**Stored items:**
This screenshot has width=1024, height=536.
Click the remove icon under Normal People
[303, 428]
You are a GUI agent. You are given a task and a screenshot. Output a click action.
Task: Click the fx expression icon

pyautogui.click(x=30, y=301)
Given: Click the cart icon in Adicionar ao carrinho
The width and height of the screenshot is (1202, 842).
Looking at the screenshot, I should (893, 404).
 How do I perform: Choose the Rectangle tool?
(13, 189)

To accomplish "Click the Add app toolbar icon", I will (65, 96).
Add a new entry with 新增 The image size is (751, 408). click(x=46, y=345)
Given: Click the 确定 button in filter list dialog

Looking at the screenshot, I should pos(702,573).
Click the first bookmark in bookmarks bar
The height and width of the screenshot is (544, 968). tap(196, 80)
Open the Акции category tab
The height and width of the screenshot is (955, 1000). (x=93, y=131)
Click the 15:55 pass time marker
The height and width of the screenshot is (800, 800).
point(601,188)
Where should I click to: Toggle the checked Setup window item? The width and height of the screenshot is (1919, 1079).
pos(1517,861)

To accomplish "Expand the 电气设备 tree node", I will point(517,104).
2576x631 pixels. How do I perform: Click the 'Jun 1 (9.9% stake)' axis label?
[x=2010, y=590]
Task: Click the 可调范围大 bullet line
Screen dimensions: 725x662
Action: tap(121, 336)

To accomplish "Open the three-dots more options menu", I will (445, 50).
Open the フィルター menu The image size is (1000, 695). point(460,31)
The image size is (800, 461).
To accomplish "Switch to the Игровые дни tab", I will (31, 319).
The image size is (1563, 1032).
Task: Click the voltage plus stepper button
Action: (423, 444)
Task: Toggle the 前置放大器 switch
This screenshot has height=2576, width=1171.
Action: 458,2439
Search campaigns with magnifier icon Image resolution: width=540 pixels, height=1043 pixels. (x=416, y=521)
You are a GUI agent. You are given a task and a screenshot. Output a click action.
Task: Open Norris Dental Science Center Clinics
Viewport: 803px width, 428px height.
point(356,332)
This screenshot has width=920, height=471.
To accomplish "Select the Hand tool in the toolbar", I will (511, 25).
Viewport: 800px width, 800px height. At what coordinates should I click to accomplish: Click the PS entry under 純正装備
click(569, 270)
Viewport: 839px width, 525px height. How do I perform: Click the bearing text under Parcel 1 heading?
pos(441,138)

**WHAT TO PRODUCE:** Using the records above, copy each line that contains "with".

**THE ANSWER:**
Add a new entry with 新增 The image size is (751, 408). click(x=46, y=345)
Search campaigns with magnifier icon Image resolution: width=540 pixels, height=1043 pixels. (x=416, y=521)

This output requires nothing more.